## What this task involves
Rewrite all the records below, swapping every occurrence of "icon" for "button" and keeping everything else identical. Omit the pictures from your answer.

----

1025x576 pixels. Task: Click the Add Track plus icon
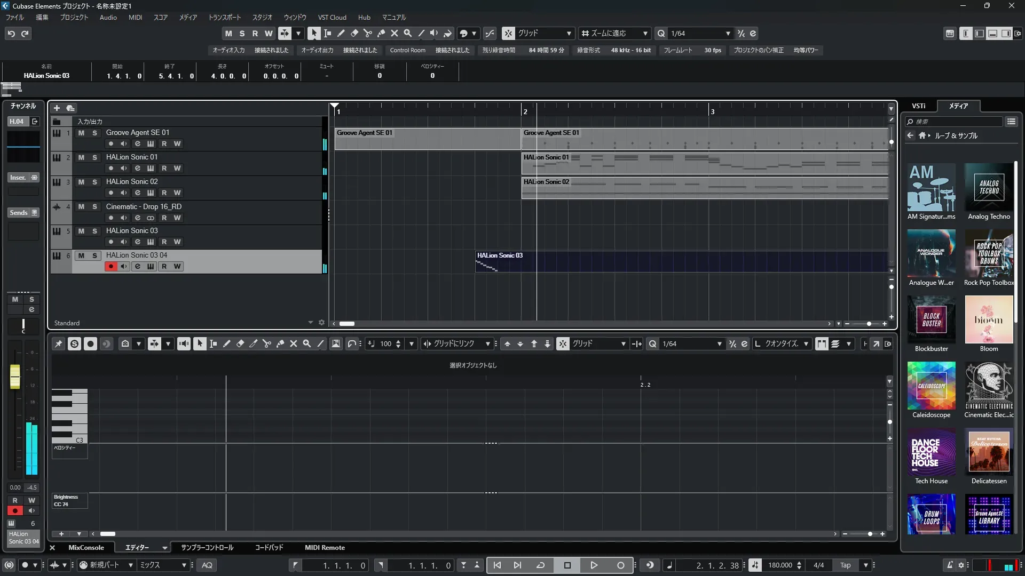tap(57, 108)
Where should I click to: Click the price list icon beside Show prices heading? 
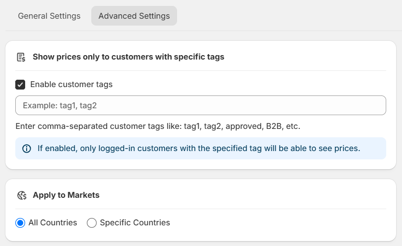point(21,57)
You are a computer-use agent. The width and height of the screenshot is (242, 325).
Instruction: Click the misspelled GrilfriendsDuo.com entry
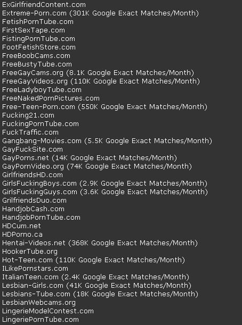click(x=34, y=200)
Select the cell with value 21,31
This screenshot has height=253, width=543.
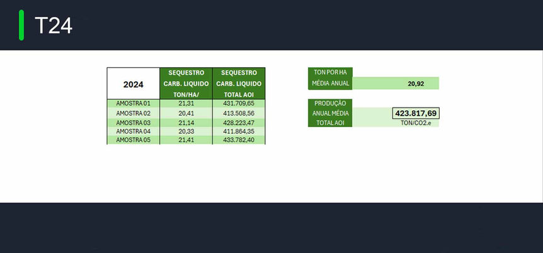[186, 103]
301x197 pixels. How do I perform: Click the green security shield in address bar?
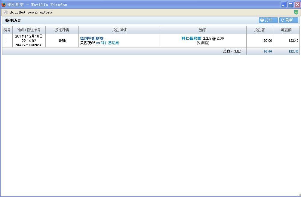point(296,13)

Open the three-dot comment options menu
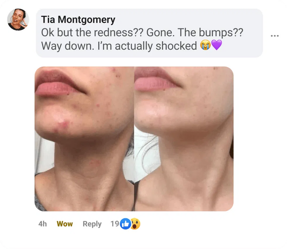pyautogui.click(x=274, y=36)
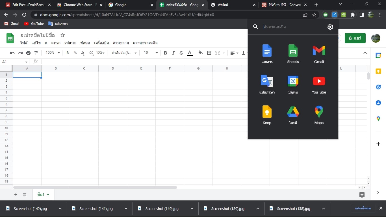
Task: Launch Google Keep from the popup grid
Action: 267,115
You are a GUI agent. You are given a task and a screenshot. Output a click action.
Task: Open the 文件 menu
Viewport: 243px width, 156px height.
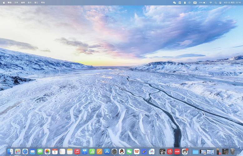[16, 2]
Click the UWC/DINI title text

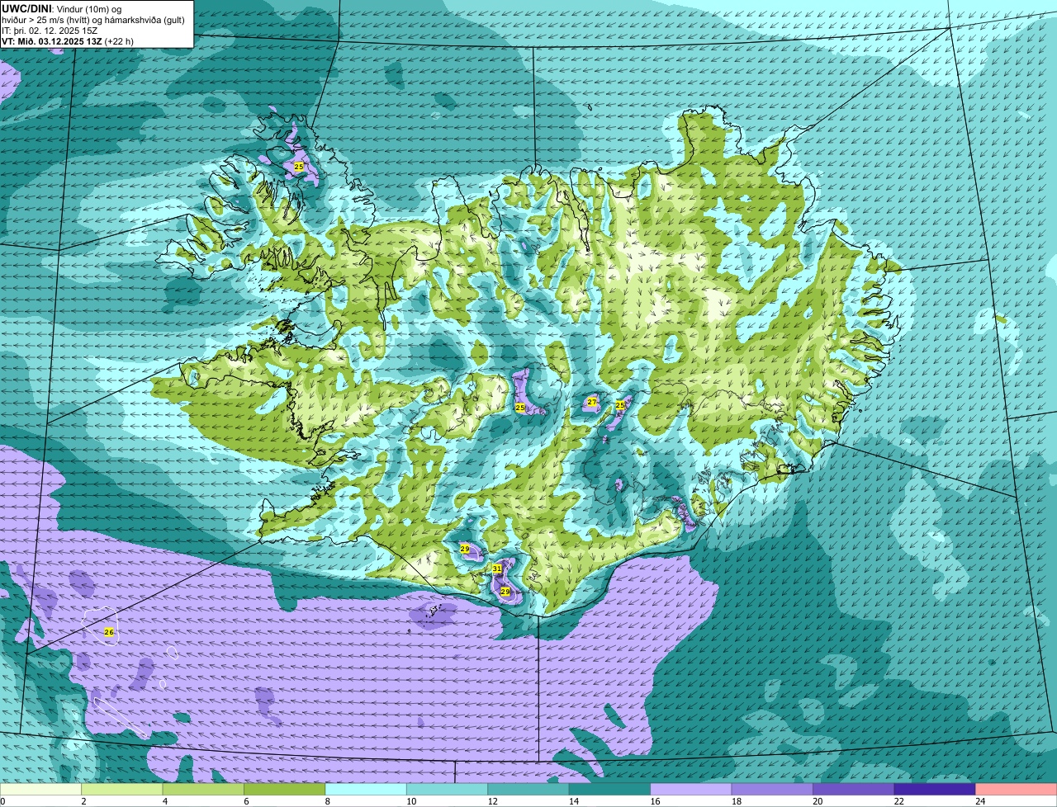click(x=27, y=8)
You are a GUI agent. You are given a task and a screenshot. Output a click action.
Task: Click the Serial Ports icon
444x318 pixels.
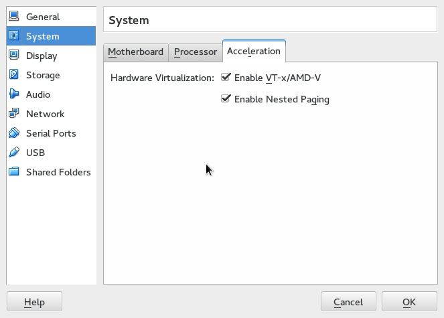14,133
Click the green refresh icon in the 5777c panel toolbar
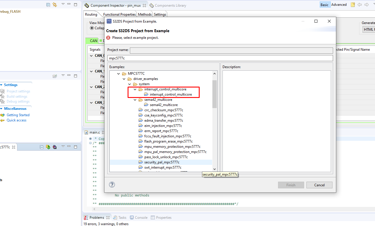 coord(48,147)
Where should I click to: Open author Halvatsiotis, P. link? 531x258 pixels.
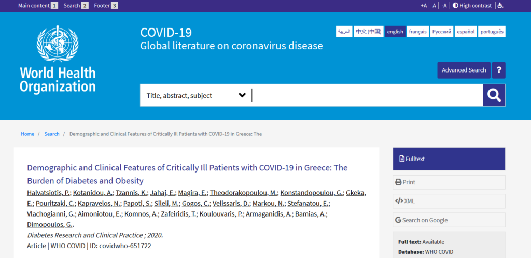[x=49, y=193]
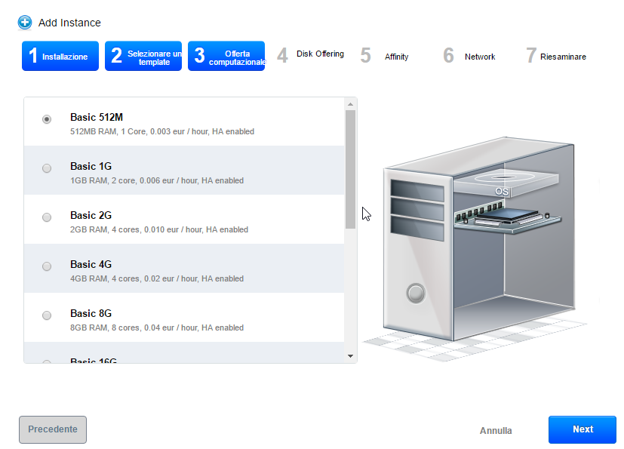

----

## Full solution
1025x576 pixels. Task: Click the Add Track plus button
tap(57, 108)
Where should I click to: Click the price list button beside Show prices heading? 
point(21,57)
You are a computer-use agent. The width and height of the screenshot is (242, 325).
Instruction: Click the misspelled GrilfriendsDuo.com entry
click(x=34, y=200)
Select the cell with value 21,31
This screenshot has height=253, width=543.
[186, 103]
301x197 pixels. How do I perform: Click the green security shield in address bar?
point(296,13)

Open the three-dot comment options menu
pyautogui.click(x=274, y=36)
Task: Launch Google Keep from the popup grid
Action: 267,115
You are a GUI agent. You are given a task and a screenshot. Output a click action.
Task: Open the 文件 menu
Viewport: 243px width, 156px height.
[16, 2]
Click the UWC/DINI title text

click(x=27, y=8)
You are a GUI agent. You are given a task and a screenshot. Output a click action.
Task: Click the Serial Ports button
444x318 pixels.
14,133
Click the green refresh button in the 5777c panel toolbar
 coord(48,147)
Where should I click to: Open author Halvatsiotis, P. link? 531x258 pixels.
[x=49, y=193]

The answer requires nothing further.